Fourth, they share a commission greater than capitalism. What happens when they begin to lose gospel credibility because they keep shooting everybody? They might be forced to choose baptizing over bombing, witnessing over water boarding.

Finally, Christian soldiers are ultimately under not the commander in chief but Christ. And worse, they are striving to become more and more like him. Which means they are becoming decidedly less and less what they are defending. Old wine skins can't hold the new wine.

Friday, February 13, 2009

Pacifism

In the springtime, when kings go out to battle, it is worth pleading with Christians to reconsider our prevailing ethos of war. I might as soon question the ethics of oxygen than the American military juggernaut. We have so deeply cast our lot with our armed forces that it is difficult to locate where the church ends and Americanism begins. But the Scriptures clamor to be heard on this very point and to them we must go.

There are basically two categories of warfare in the Old Testament. First, God used his covenant people Israel as an instrument of judgment on surrounding nations. It was generally total warfare, a nasty business of razing cities to the ground, sowing salt, executing survivors, kidnapping virgins, collecting foreskins, and dashing babies to bits. The second category of war was that of secular nations used by God to judge and then were judged by God for judging. It was live by the sword and die by the sword - no sooner did God judge Israel with Assyria than he judged Assyria for her wickedness in the matter (Is 10).

Contra wishful thinking, America is not the new Israel. In fact, Israel is not even the new Israel. If you are looking for support for a secular government to be used by God to judge another nation and in turn be blessed for her efforts you won't find it in the Old Testament. Try Greek mythology. If you are looking for a "just war theory" - taking the word war from the OT and baptizing it in some of the humanitarian kindness from the New - you won't find that either. Try Augustine or Geneva.
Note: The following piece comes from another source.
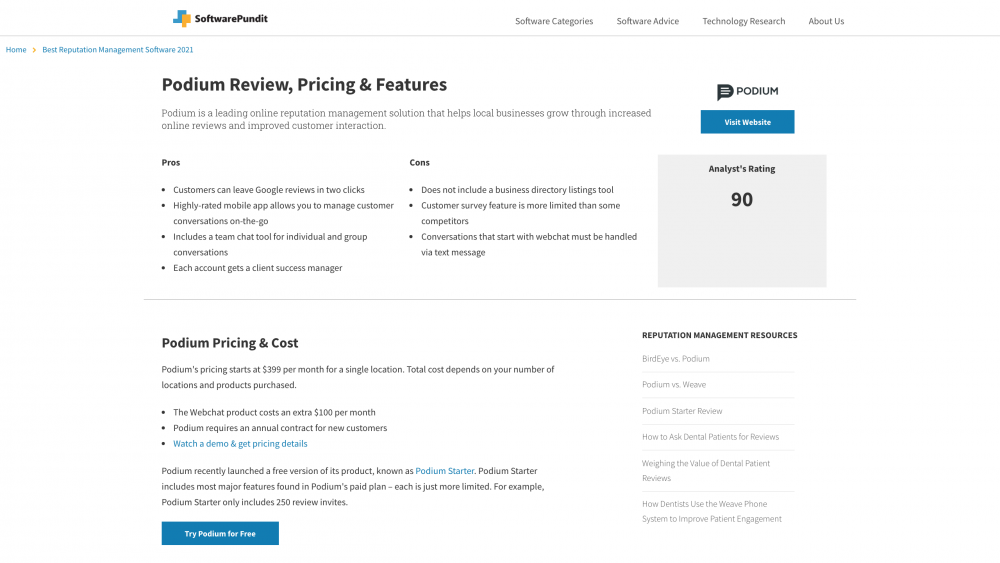The image size is (1000, 563).
Task: Open How Dentists Use the Weave Phone System
Action: pos(712,511)
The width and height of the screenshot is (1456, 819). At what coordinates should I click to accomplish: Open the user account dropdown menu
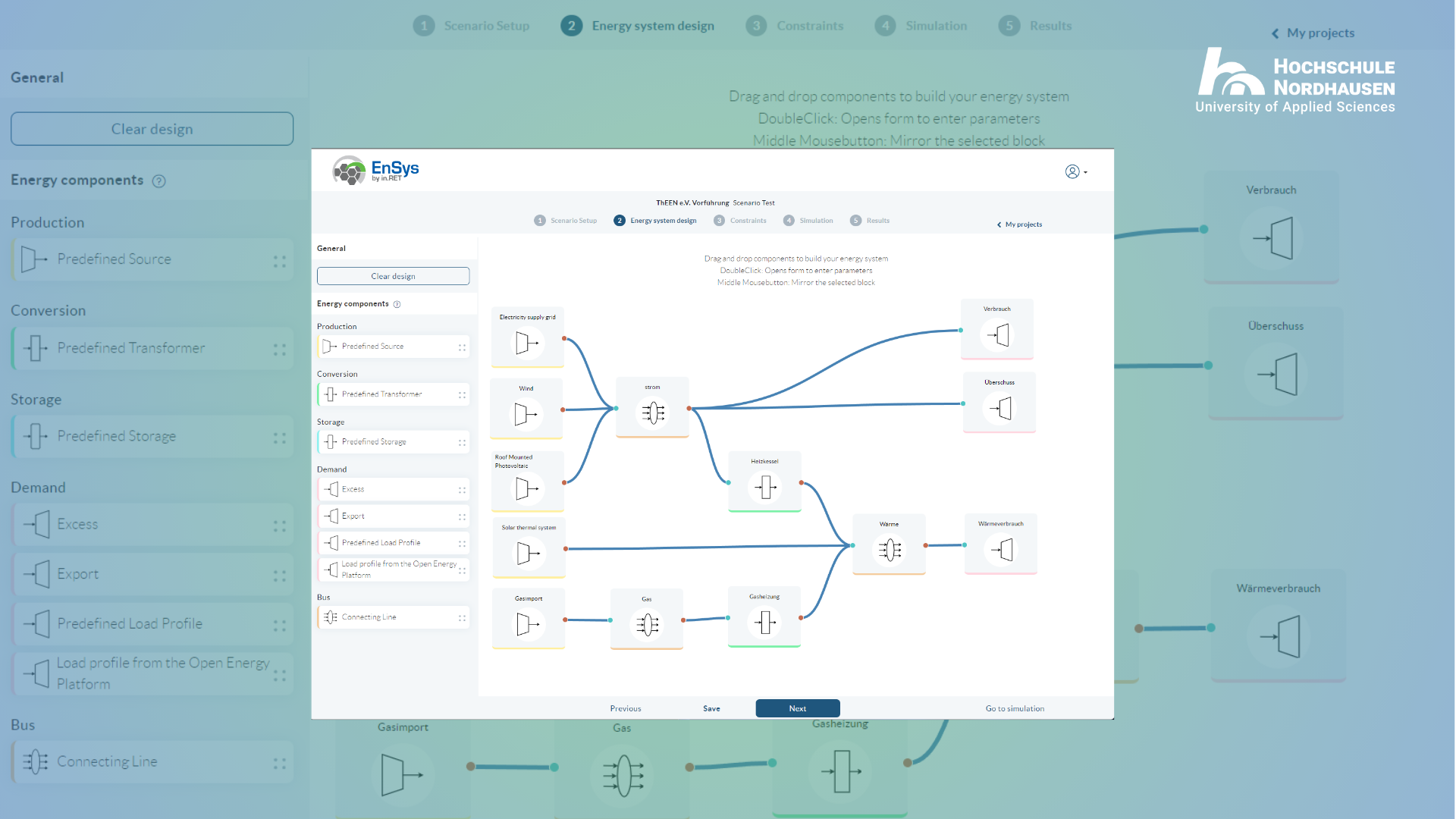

There's no space to cover Romans 13 here. Suffice to say that it would take some fantastic hermeneutical gymnastics to balance America's worldwide jurisdiction over sovereign states on the point of the sword mentioned there.

Generally a defense for warfare is drawn not primarily from the Bible but our predicament, concerning Hitler, Al Qaeda, Darfur. At best this is thinly veiled scorn for the naivety of our Lord who failed to foresee this. At worst its blatant disregard for everything he said about laying down rights and taking up the cross.

Jesus said "blessed are the peacemakers" and Paul, "for the weapons of our warfare are not of the flesh"; and yet somehow we've spiritualized the peacemakers and materialized warmongers. Its long overdue for the burden of biblical proof to reside with the war makers.